式場:実際にご友人の方が高級なカメラを持ち込んだことで、新郎新婦に請求することはありません。あくまでも外部業者を防御するための対策です。

外部業者がご友人のふりをして入ろうとすることはありますが、実務としては打ち合わせの時点、例えば席次表を見た時点でなんとなく分かります。その時点で新郎新婦と相談しています。


ちなみにここは有名な結婚式場で私もこの式場がどこか知っていますが、ねとらぼの記事では式場名は非公開になっていますので名前は伏せさせて頂きます。

注意喚起チラシ内での表現が、「当式場」ではなく「当園」となっている点でお察し頂ければと思います。

公益社団法人日本ブライダル文化振興協会

結婚式場の業界団体である公益社団法人日本ブライダル文化振興協会によれば、「外部業者が友人のふりをして撮影をすることがあり、その対策の一環ではないか」とのこと。

「カメラの機材を指定して持込料を請求する」という対応は結婚式場業界で一般的とまでは言えず、特に持込料に関して業界統一のルールは作っていないという回答。

また持込料の上限を決めるなどはしていないが、加盟業者に対しては契約前にきちんと説明するように通知しているそうです。

特定非営利活動法人京都消費者契約ネットワークによる意見書

適格消費者団体である京都消費者契約ネットワークは、2007年に日本ブライダル文化振興協会に対し、「持ち込みを一切禁止にしたり、不当に高額な持込料を定めたりしないよう加盟業者へ指導すべき」との意見書を提出しています。

その中の一部を抜粋してお伝えします。

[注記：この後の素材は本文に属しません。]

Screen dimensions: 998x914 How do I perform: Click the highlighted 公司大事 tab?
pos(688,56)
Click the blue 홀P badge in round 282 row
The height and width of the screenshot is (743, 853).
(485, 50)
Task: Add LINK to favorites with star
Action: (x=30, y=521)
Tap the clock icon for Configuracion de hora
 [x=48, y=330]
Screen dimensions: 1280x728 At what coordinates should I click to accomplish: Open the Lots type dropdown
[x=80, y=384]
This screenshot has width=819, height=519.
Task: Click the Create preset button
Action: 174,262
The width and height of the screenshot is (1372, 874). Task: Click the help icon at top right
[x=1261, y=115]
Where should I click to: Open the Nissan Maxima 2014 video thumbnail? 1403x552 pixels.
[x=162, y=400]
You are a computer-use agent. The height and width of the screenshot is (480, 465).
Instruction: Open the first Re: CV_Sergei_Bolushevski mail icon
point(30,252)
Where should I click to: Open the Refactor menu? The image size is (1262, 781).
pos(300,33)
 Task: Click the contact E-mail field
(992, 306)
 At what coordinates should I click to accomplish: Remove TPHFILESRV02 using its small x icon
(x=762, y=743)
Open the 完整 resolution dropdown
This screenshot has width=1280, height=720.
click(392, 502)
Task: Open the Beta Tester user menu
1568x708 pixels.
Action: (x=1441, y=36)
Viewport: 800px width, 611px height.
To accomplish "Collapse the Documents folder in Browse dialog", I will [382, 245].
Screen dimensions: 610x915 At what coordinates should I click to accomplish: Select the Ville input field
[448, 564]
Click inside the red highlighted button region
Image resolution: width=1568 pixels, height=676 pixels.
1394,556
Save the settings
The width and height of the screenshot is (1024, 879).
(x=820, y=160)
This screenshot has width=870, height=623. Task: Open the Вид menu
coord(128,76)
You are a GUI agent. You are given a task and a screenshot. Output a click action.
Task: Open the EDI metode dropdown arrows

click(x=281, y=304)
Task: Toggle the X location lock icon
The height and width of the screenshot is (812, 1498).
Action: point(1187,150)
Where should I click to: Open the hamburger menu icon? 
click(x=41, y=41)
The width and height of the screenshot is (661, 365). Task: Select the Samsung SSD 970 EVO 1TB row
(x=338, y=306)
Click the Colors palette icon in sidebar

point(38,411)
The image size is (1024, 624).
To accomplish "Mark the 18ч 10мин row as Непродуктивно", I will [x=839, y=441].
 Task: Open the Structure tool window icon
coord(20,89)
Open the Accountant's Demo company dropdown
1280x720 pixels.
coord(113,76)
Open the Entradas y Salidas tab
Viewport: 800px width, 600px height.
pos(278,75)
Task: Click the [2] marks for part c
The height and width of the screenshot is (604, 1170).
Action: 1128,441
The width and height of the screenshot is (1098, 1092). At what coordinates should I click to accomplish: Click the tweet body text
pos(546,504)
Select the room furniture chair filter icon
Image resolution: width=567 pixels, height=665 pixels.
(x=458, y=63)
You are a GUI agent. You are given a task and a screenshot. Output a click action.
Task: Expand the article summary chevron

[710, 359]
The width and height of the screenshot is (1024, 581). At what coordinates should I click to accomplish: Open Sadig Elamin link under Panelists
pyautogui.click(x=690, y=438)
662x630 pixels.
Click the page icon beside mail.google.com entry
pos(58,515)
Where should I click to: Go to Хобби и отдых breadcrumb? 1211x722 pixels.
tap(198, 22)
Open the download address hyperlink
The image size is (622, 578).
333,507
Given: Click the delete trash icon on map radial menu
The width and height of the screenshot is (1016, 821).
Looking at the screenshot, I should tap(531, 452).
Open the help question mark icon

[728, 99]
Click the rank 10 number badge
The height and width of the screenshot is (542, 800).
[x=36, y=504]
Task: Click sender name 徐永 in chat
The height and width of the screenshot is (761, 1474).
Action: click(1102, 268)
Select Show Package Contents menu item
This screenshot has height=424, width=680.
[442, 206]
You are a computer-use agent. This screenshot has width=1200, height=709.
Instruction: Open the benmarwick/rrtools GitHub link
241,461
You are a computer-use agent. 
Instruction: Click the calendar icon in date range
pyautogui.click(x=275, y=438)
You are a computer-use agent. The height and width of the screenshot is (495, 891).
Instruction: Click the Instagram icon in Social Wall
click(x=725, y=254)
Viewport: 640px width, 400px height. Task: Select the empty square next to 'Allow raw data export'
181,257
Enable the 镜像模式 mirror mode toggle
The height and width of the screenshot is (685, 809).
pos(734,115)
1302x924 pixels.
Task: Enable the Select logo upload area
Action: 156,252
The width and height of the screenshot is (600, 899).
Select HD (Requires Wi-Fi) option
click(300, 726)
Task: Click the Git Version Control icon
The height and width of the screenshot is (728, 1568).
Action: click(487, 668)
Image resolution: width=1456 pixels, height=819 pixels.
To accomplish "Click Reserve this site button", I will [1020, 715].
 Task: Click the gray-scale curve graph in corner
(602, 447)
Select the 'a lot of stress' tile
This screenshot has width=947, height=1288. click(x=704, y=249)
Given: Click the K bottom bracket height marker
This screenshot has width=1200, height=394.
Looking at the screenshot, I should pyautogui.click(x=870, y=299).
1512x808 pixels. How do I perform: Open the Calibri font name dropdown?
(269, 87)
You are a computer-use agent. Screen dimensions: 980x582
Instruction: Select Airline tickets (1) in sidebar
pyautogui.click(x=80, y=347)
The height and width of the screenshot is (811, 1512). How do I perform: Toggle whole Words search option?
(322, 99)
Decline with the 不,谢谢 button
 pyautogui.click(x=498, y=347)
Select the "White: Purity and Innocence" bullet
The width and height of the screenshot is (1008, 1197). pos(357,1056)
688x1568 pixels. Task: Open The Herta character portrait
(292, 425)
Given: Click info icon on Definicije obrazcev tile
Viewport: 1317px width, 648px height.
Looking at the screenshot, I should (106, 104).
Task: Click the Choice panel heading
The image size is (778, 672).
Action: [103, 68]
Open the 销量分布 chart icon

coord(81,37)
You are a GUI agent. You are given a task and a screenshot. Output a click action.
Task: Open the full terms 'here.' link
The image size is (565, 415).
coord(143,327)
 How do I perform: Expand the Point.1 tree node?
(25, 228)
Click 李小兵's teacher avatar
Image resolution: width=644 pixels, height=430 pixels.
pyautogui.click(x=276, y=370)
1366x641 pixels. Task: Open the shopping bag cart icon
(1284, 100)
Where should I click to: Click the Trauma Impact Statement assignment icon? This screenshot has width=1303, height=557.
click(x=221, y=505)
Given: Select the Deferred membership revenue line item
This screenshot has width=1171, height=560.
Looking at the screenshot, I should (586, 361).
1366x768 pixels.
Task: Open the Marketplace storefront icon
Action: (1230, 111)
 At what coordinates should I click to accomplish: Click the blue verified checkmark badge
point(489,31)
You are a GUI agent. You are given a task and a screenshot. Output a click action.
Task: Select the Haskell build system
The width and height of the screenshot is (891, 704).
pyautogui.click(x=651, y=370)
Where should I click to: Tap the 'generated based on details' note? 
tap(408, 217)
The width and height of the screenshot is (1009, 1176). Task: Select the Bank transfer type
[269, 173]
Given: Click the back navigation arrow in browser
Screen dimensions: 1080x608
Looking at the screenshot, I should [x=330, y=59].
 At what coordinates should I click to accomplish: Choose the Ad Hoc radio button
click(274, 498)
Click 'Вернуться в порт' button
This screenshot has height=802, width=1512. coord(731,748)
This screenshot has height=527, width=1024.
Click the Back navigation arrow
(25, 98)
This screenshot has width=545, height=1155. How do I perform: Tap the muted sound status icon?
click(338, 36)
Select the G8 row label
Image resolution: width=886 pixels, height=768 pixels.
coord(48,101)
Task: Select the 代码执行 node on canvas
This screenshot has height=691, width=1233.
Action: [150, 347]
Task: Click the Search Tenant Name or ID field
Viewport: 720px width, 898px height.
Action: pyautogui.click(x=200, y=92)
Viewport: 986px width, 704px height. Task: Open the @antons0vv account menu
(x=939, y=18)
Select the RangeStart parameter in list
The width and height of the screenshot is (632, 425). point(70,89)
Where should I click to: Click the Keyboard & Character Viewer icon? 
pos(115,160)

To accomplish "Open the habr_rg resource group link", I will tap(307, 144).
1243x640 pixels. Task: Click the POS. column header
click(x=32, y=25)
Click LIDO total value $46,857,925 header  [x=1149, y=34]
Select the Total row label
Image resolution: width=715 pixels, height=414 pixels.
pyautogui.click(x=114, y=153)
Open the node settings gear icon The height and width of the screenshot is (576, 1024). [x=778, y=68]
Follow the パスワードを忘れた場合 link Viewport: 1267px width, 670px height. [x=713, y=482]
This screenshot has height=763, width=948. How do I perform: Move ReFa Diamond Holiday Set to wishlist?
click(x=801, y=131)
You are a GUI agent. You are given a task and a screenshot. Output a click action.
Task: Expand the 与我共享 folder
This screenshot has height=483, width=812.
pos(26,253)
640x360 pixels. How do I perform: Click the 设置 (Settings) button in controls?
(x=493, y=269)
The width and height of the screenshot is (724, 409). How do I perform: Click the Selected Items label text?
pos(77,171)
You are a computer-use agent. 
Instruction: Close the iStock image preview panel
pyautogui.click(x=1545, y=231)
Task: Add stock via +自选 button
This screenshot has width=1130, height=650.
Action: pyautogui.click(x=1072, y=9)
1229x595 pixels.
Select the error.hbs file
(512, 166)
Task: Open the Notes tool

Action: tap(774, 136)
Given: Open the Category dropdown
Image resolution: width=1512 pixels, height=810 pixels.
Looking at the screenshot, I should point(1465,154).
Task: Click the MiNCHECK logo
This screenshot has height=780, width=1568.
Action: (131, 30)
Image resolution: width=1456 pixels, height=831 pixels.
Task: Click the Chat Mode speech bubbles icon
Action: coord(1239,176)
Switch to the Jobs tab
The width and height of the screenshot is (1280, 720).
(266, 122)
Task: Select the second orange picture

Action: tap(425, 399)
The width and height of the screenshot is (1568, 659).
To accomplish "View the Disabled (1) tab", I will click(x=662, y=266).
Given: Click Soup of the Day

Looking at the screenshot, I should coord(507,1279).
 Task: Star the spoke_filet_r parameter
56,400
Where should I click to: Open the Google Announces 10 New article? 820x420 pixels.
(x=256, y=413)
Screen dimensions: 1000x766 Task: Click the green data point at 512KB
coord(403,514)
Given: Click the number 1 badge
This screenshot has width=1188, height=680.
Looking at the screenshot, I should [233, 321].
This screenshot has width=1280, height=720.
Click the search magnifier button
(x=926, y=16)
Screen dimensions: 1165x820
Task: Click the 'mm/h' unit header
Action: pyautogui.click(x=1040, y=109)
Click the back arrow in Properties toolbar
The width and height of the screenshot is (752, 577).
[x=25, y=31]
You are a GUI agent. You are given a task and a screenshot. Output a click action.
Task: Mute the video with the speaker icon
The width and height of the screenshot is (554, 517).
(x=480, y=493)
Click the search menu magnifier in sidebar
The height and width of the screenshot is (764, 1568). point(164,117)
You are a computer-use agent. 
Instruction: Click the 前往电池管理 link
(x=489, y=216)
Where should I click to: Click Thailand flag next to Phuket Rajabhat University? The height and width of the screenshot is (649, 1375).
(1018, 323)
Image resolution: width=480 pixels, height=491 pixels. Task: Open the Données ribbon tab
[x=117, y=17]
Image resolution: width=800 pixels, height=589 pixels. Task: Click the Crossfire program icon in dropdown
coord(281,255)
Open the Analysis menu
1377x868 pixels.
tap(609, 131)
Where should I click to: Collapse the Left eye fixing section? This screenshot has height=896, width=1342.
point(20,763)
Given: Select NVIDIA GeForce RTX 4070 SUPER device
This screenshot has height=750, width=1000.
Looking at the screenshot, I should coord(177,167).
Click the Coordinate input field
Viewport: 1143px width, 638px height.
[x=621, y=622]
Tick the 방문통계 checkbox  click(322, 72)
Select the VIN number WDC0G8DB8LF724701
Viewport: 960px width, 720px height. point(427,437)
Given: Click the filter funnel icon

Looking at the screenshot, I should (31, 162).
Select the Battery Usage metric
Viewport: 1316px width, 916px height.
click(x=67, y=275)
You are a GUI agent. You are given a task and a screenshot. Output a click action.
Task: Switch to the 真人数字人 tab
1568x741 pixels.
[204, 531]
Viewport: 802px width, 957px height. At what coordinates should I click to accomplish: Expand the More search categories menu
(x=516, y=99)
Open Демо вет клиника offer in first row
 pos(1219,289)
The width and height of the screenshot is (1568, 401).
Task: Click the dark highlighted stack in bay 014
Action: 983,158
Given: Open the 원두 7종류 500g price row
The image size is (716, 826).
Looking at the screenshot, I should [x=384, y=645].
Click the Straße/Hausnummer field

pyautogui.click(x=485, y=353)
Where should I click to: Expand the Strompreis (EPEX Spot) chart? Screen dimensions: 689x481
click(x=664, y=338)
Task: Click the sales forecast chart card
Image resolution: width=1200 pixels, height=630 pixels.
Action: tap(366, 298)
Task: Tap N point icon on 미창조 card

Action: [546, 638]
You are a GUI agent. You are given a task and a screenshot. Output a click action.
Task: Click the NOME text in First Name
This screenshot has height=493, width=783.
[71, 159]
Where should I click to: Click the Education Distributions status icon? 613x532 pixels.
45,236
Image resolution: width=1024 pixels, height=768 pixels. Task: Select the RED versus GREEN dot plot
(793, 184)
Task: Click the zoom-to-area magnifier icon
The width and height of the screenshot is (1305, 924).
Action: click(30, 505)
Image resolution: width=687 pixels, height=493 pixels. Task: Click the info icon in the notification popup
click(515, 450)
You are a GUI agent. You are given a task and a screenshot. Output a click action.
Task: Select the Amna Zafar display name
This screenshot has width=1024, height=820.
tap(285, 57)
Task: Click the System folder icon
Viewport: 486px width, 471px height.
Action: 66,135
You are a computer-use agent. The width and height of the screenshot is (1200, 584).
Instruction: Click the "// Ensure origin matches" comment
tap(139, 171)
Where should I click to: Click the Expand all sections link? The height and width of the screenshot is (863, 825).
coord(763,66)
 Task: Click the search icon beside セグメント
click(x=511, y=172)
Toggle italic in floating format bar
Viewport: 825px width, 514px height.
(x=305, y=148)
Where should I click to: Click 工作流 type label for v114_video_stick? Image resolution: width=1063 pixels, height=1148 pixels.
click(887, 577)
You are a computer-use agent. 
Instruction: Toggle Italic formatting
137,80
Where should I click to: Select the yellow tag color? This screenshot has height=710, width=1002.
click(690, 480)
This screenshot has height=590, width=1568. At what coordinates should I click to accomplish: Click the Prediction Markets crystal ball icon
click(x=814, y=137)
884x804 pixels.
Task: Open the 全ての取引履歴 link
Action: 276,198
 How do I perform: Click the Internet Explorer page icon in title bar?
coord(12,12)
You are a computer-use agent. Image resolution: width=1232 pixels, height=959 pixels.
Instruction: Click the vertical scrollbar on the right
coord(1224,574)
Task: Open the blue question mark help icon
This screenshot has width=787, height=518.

全文はこちらから(※PDF)

特定非営利活動法人京都消費者契約ネットワーク
画像:京都消費者契約ネットワーク(http://kccn.jp/)

消費者の持込を一切禁止したり不当に高額の持ち込み料を定めることは、消費者に一方的に不利な契約となる可能性が考えられ、独占禁止法で禁止される「不当な取引制限」にあたる可能性があること。

また、持ち込みを一切禁止することは合理的根拠に乏しく、消費者に一方的な不利な条項となり、このような条項の無効を定めた「消費者契約法10条に反する」と考えられるという見解を示しています。

この例では衣装・引き出物が例に出されていますが、結婚式・披露宴会場が提携する業者を優遇するために、持ち込みの一切を禁止したり不当に高額の持ち込み料を徴収されることがないように指示・通知するべきであるとの見解を示しています。

独立行政法人国民生活センター

一方国民生活センターによると、

「たまたま知り合いにカメラマンがいたので、友人に撮影をお願いしていた。しかし当日に業者は入れないとプロ扱いされ、プロは中に入れないといわれた」

という相談事例があるとのこと(この事例はどこの式場かは不明)。当日のトラブルになることもあるので、契約前、事前打ち合わせの際にきちんと式場と話し合うことが大切と説明しています。

■より良い結婚式を安心して行うために


というわけでこの問題、皆様はいかが思われたでしょうか?

結婚式場も商売ですから式場側が用意している写真撮影サービスの価格を設定する権利があり、それ自体はたとえ高額であっても料金の説明が新郎新婦に契約前にしっかりなされていれば問題は無いかと思います。

しかしながら京都消費者契約ネットワークの意見書にも書かれているように、式場側が新郎新婦に対し「持ち込みを一切禁止すること」や「不当に高額な持ち込み料を要求すること」は独占禁止法に抵触する恐れがあるとのこと。またこうした「持ち込みを禁止する行為」に対する世間的な印象は良いものではないことも事実です。

いずれにせよ大切な結婚式ですから、当日のトラブルにならないよう、契約前にしっかりと説明を受け、新郎新婦と式場側の双方が納得のいく形で契約されることが望ましいでしょう。